つまり、そこにどれだけ時間や労力を注いで来たのかが重要で、できれば資格のように形にしてから次を目指した方が理想的です。
こみちの展望
正直、生活費を稼ぐ意味では施設のスタッフとして働くこともあるでしょう。
しかし、今後の展望や未来を描いた時に、施設介護にやり残した経験はありません。
あるとするなら、高齢者介護に進むと決める前、こみちは障がい者を対象とした就労支援B型と呼ばれる施設を探していました。
この施設は一般の会社では難しい人を対象に、クッキーや箱作り、缶を潰したり、シール貼りなどの軽作業を担当してもらいながら、彼らと一緒に働く場所です。
ただ、当時施設を探した時に駅近はなく、車やバイク、自転車など、移動手段が問題になりました。
もしも福祉業界で働き続けるなら、そんな彼らと一緒に、「今だからできる仕事」に取り組むのも面白いと感じます。
福祉系以外では、ダブルワークでお世話になっている会社にもう少し出勤回数を増やしてもいいと思うこともあります。
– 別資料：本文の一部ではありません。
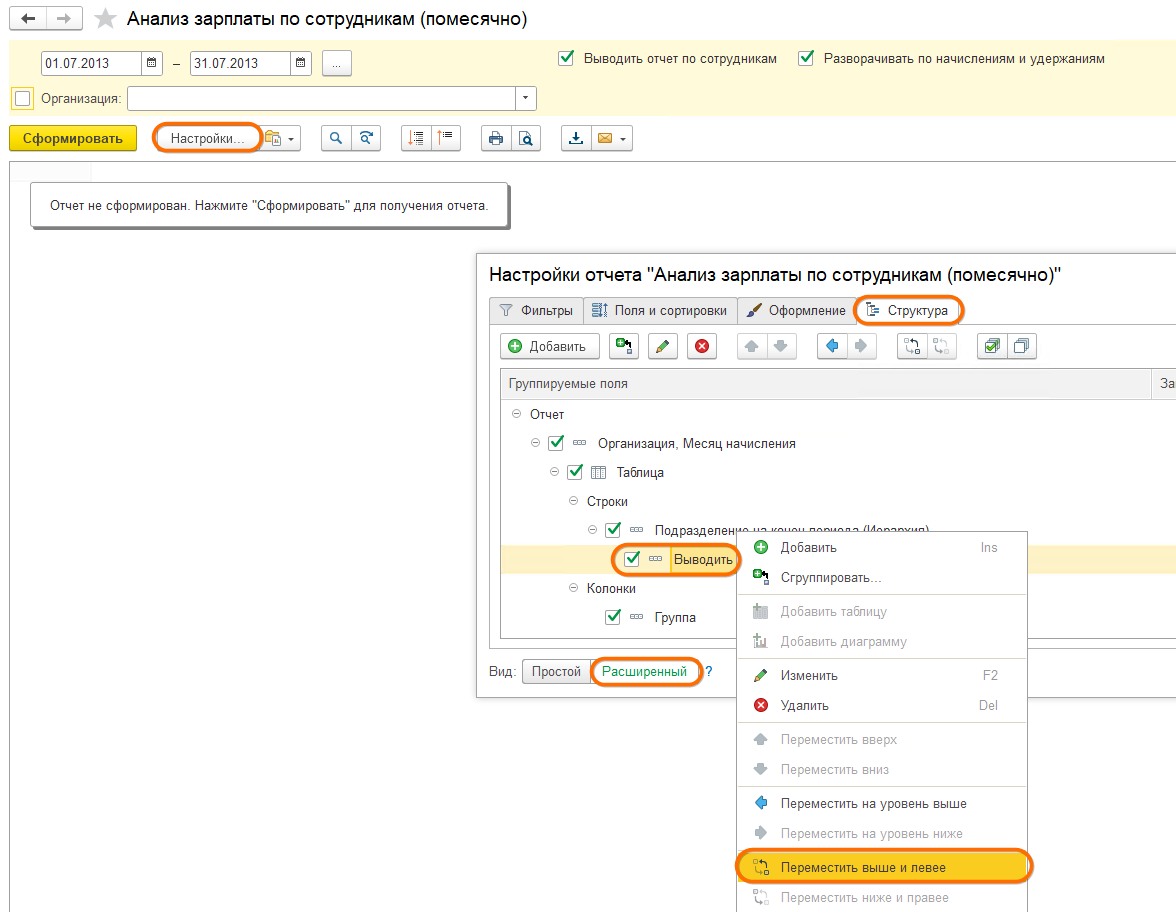Screen dimensions: 1176x912
Task: Open the email send dropdown arrow
Action: 624,139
ただ、未来があるという仕事ではないので、例えば週5日、フルタイムで働くべきかは、それこそ介護施設を選ぶくらい今となっては「生きるため」という理由しか浮かびません。
これから何かを挑戦してみたいと思ったとして、でもそこには意気込みも大切ですが「資金=お金」も重要です。
人それぞれ環境は異なりますが、例えば月の生活費が20万円なら、夢を追いかけるにも最低後の20万円に追加でどれだけ資金を回せるかがポイントです。
3ヶ月かけて資格を取得するにも、全く働かないなら単純に60万円以上はないと夢も語れません。
辞める前にどれだけ資金を残しているのかは、とても大切です。
嫌になって辞めても、その時に生活費がカツカツなら、すぐにでも採用されるところで働くしかありません。
そのパターンでは抜け出すことが難しいのです。
これまでにも、こみち自身このパターンで、辞めたら「新人から」を繰り返してしまいました。
確かに叔母の件で支出した金額は想定外ですが、お金がないなりに必要不可欠な部分を考えて今後の作戦を考えたいです。